■ **What is expected**:
So that the copy matches the original, write out every entry exactly.

■ **Exercise data**:
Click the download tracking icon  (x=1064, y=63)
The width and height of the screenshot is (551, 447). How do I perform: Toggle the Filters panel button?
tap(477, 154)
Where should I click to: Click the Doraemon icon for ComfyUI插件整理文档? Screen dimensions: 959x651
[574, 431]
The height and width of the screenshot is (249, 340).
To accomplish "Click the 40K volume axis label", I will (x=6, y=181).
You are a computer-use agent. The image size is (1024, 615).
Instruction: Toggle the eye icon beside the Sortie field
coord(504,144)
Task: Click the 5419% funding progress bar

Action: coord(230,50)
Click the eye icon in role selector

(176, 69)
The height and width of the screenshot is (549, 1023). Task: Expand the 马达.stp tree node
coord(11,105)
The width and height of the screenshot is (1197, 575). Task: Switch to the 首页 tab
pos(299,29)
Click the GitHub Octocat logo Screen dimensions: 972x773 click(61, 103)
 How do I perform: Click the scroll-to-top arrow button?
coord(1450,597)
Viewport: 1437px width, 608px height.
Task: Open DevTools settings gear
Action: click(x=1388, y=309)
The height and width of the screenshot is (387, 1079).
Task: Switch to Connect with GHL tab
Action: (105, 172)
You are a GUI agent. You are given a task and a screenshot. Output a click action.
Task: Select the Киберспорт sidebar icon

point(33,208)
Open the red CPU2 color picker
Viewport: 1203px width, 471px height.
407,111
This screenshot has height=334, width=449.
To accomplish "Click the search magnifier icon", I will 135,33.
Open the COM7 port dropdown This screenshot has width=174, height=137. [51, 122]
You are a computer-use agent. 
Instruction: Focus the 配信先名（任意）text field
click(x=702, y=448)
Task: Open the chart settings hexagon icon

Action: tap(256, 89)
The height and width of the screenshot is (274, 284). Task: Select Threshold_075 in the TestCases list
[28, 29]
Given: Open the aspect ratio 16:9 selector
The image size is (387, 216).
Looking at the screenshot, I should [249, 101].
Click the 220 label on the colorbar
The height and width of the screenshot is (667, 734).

■ **Answer to this problem**:
Click the download tracking icon  (x=1064, y=63)
The width and height of the screenshot is (551, 447). How do I perform: Toggle the Filters panel button?
tap(477, 154)
Where should I click to: Click the Doraemon icon for ComfyUI插件整理文档? Screen dimensions: 959x651
[574, 431]
The height and width of the screenshot is (249, 340).
To accomplish "Click the 40K volume axis label", I will (x=6, y=181).
You are a computer-use agent. The image size is (1024, 615).
Instruction: Toggle the eye icon beside the Sortie field
coord(504,144)
Task: Click the 5419% funding progress bar

Action: coord(230,50)
Click the eye icon in role selector

(176, 69)
The height and width of the screenshot is (549, 1023). Task: Expand the 马达.stp tree node
coord(11,105)
The width and height of the screenshot is (1197, 575). Task: Switch to the 首页 tab
pos(299,29)
Click the GitHub Octocat logo Screen dimensions: 972x773 click(61, 103)
 How do I perform: Click the scroll-to-top arrow button?
coord(1450,597)
Viewport: 1437px width, 608px height.
Task: Open DevTools settings gear
Action: click(x=1388, y=309)
The height and width of the screenshot is (387, 1079).
Task: Switch to Connect with GHL tab
Action: (105, 172)
You are a GUI agent. You are given a task and a screenshot. Output a click action.
Task: Select the Киберспорт sidebar icon

point(33,208)
Open the red CPU2 color picker
Viewport: 1203px width, 471px height.
407,111
This screenshot has height=334, width=449.
To accomplish "Click the search magnifier icon", I will 135,33.
Open the COM7 port dropdown This screenshot has width=174, height=137. [51, 122]
You are a computer-use agent. 
Instruction: Focus the 配信先名（任意）text field
click(x=702, y=448)
Task: Open the chart settings hexagon icon

Action: tap(256, 89)
The height and width of the screenshot is (274, 284). Task: Select Threshold_075 in the TestCases list
[28, 29]
Given: Open the aspect ratio 16:9 selector
The image size is (387, 216).
Looking at the screenshot, I should [249, 101].
Click the 220 label on the colorbar
The height and width of the screenshot is (667, 734).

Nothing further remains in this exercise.